What people say to one another can be hurtful. Kids and teenagers do this to each other all of the time, since they don’t have the nuances on how to say something yet or they think it sounds cool. There’s even a movie called Mean Girls that shows how this phenomena has been happening in schools. I was teased in high school and even shunned by my friends because they decided that they didn’t want to be around me. They judged me to be a lesbian, even though I wasn’t. They carved the word “IT” into my band locker door so that they could show the world what they thought of me. Were they trying to be funny? Maybe in some ways, since they didn’t know how this would eventually affect me. It happened during my senior year and forced me to find new friends to hang out with just before graduation. It changed the whole way that I thought my high school career would end. On a sad note. They came back to me a year later and wanted to hang out. I didn’t do it, I couldn’t figure out why they would want to. Guilt I’m sure. This is the same kind of story that goes on in kids lives everyday, and in some cases have led them to commit suicide. I still deal with abandonment and trust issues to this day because of what they did. It made a major impact on me and the way that I am today.
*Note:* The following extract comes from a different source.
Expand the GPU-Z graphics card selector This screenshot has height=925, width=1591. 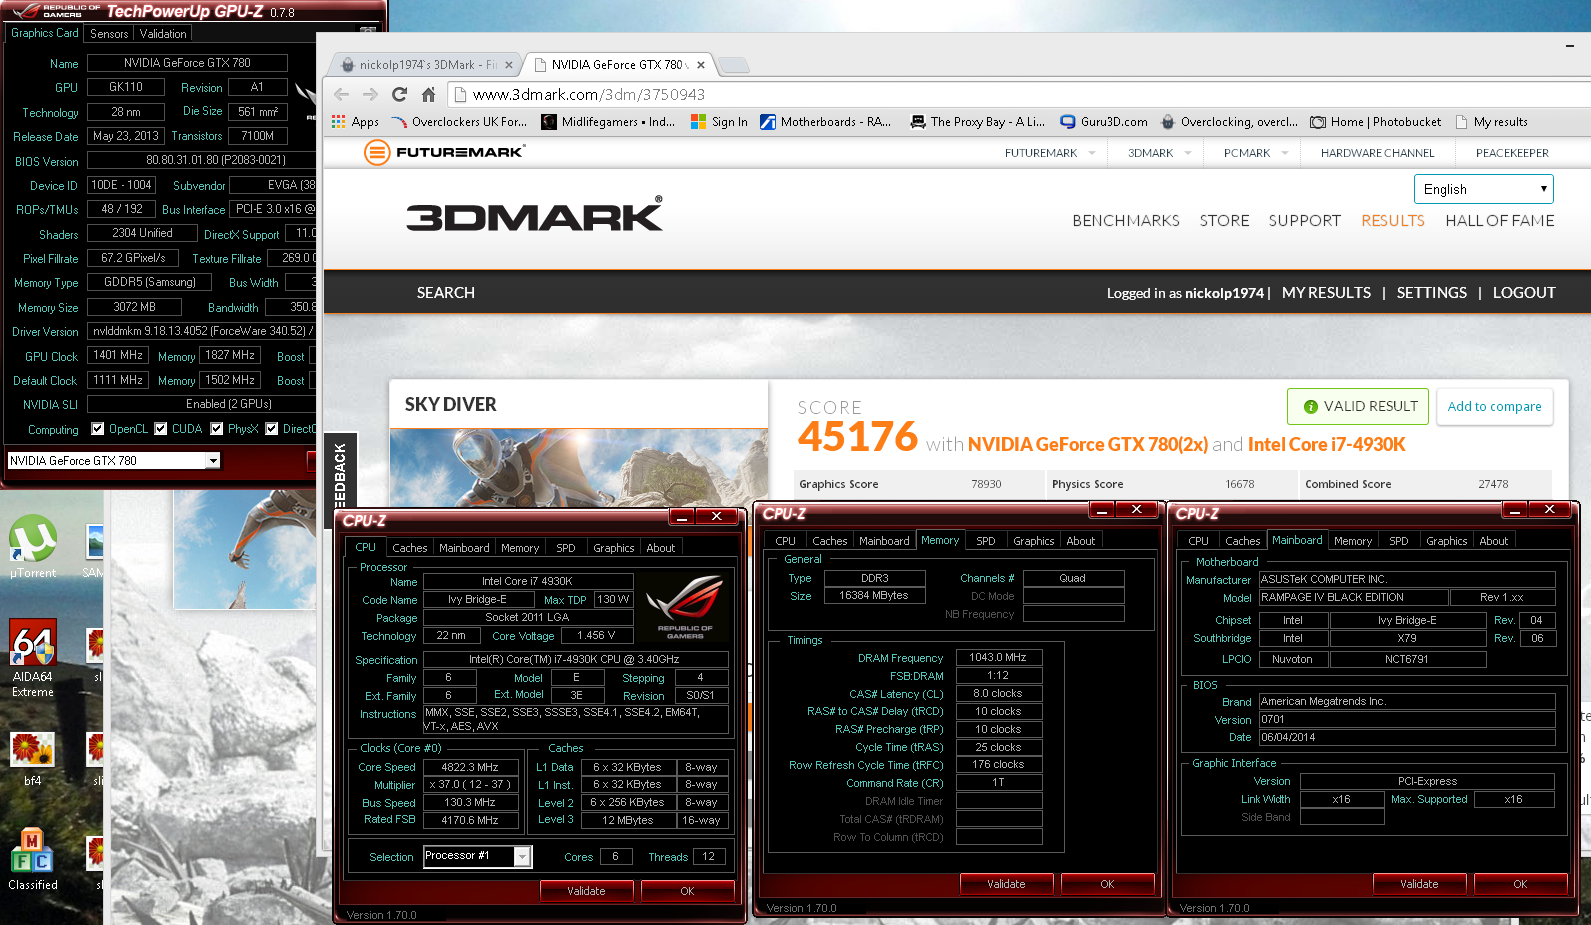(x=213, y=461)
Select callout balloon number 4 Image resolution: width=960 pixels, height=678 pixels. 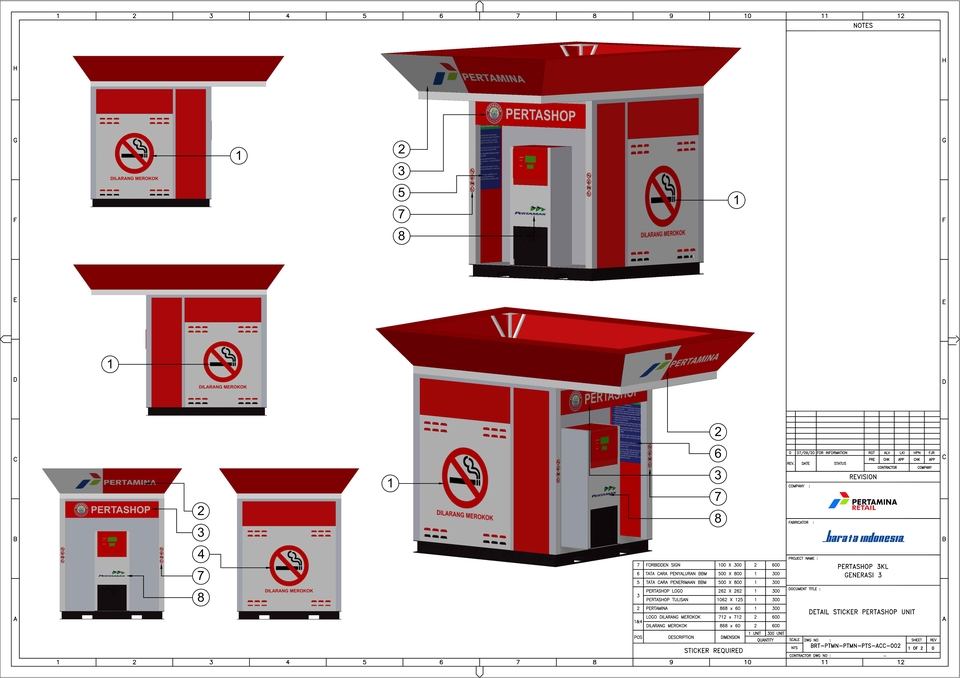201,552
All of these lessons have something to do with how people are and treat others. I’m the kind of person who has gotten hurt by people by being too nice, not setting enough boundaries, and giving too much benefit of the doubt. I’ve kept the hurt to myself so that I don’t make others feel bad and out of fear that they will walk away from me, like my friends in high school. I don’t think that I would change the way that I am, but I wish that people would be able to communicate with each other, find out what is wrong and try to fix it. Don’t be mean just to prove that you can. And don’t be afraid to ask for help when you aren’t sure what to do.

We all walk on different paths in life. The choices that we make and the things that we do are determined by our experience. We can make changes to make our experience either better or different. Don’t be afraid to do it if it can make things better.

Hope that this letter helped to answer your questions. Please let me know if you have any additional questions.